BusinessDay had reported high vacancy rates in these areas, quoting Bismarck Rewane, CEO of Financial Derivatives Company, as estimating vacancy rates at between 25 percent and 30 percent in residential areas of Ikoyi and Victoria Island.

Close market watchers say that Asokoro and Wuse areas of Abuja are not any better, explaining however, that the high vacancy rates in these areas are more on account of high pricing than over-supply.

Gbenga Olaniyan, an estate surveyor who is CEO of Estate Links Limited, confirmed to our reporter recently that six months advance rent payment is a new trend in the rental market.
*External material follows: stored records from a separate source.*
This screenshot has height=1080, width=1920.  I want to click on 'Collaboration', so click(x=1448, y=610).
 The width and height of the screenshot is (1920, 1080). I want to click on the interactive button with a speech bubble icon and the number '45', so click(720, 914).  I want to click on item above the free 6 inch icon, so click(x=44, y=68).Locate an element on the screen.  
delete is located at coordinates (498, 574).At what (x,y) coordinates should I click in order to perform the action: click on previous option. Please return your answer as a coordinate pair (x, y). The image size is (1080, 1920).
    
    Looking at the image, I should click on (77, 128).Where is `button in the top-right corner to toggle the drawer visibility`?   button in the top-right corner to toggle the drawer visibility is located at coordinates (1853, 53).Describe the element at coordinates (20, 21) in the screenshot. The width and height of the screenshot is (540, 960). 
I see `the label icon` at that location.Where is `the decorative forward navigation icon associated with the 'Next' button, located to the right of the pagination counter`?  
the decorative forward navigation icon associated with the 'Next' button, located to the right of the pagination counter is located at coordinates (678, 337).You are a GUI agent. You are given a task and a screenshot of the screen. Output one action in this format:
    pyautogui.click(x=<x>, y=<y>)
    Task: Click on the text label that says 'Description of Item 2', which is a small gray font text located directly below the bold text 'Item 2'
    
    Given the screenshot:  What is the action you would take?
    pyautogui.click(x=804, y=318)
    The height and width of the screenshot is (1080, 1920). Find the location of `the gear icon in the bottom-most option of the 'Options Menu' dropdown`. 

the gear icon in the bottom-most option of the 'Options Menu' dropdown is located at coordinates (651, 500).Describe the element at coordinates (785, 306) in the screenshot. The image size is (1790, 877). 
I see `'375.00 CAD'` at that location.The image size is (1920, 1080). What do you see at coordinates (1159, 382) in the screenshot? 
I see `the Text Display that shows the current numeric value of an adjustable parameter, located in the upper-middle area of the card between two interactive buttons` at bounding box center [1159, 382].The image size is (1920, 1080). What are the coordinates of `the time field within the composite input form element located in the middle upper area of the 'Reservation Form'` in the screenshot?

He estimated that five percent of landlords were ready to accept this rent, pointing out that such landlords usually considered the financial standing of the prospective tenants . This is apparently to avoid low networth pretenders from occupying apartments, paying the first six months installment and then living free of charge in the apartments, shielded by prolonged litigations in court.

“This is the new trend. The norm is one year rent but up to five percent of landlords are accepting six months rent. What these landlords do is just to check the background of the prospective tenant, whether he works in a bank with good standing or in an oil company, and has been there for a while,” he said.

He further observed that demand for high-end office spaces is softening, explaining that high service charges are forcing many organisations out of corporate office blocks.

“These days, high-end office blocks tend to stay unoccupied much longer than they used to, and the reason is that many companies now take residential houses, power them with generators and operate from there, in order to cut luxury service costs.”

Continuing, he said, “the monstrous buildings used as office blocks are too costly to keep. By the time you pay your rent in what is called B-grade office spaces where you pay between N50,000 and N55,000 per square metre, you also pay about N15,000 per square metre as service charge”.

Chudi Ubosi, an estate surveyor and valuer, also told our correspondent that the slowdown in the office space market was as a result of some companies downsizing and some others leveraging technology to conduct their business.

“The situation is such that where ordinarily you would have had 1,000 square metres office or shop space, you now have 500 square metres because a number of businesses and offices are now operated from homes”, he said.

He added that a lot of landlords have not realised that rents have dropped, which is why “they are still holding out, hoping to achieve the kind of rent they had five to six years ago”.

Rewane agrees, observing however, that rental values are becoming more realistic as some property owners now factor in economic conditions in their house rent charges.